Let $H$ be a bialgebra and assume that $M$ is left $H$-module and left $H$-comodule.
$M$ is called Yetter-Drinfeld module iff $\forall h\in H$ and $\forall m \in M$, $$\left(h_{(1)}m\right)_{(-1)}h_{(2)}\otimes \left(h_{(1)}m\right)_{(0)} = h_{(1)}m_{(-1)}\otimes h_{(2)}m_{(0)}\,.$$
I'm trying to prove that if $H$ is Hopf algebra (with antipode $S$) then this definition is equivalent to the following statement:
$\forall h\in H$, and $\forall m \in M$ $$\delta (hm)=h_{(1)}m_{(-1)}S\left(h_{(3)}\right) \otimes h_{(2)}m_{(0)}\,.$$
where $\delta$ is a coaction given by structure of comodule.

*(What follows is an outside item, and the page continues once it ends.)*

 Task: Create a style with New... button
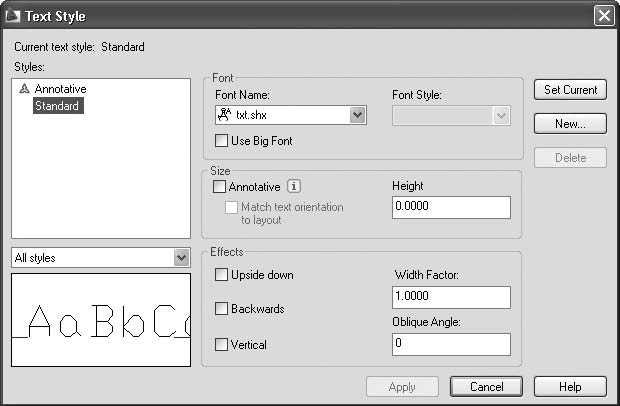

First of all $\delta(hm)= h_{(1)}m_{(-1)}\otimes h_{(2)}m_{(0)}$, so we should prove that $$\left(h_{(1)}m\right)_{(-1)}h_{(2)}\otimes \left(h_{(1)}m\right)_{(0)}=h_{(1)}m_{(-1)}S\left(h_{(3)}\right) \otimes h_{(2)}m_{(0)}\,,$$ but we know that $\left(h_{(1)}m\right)_{(-1)}=h_{(1)}m_{(-1)}$ and that $\left(h_{(1)}m\right)_{(0)}=h_{(2)}m_{(0)}$. From the definition of a Hopf algebra we know that $S\in\operatorname{End}(H)$, so we can always write $S(x)$ instead of some $y$. Using the above properties we obtain what we want.
Is my argumentation correct ?
You can show that the two conditions are equivalent using the antipode condition $$S(h_{(1)}) h_{(2)}=h_{(1)} S(h_{(2)})=\varepsilon(h)1. $$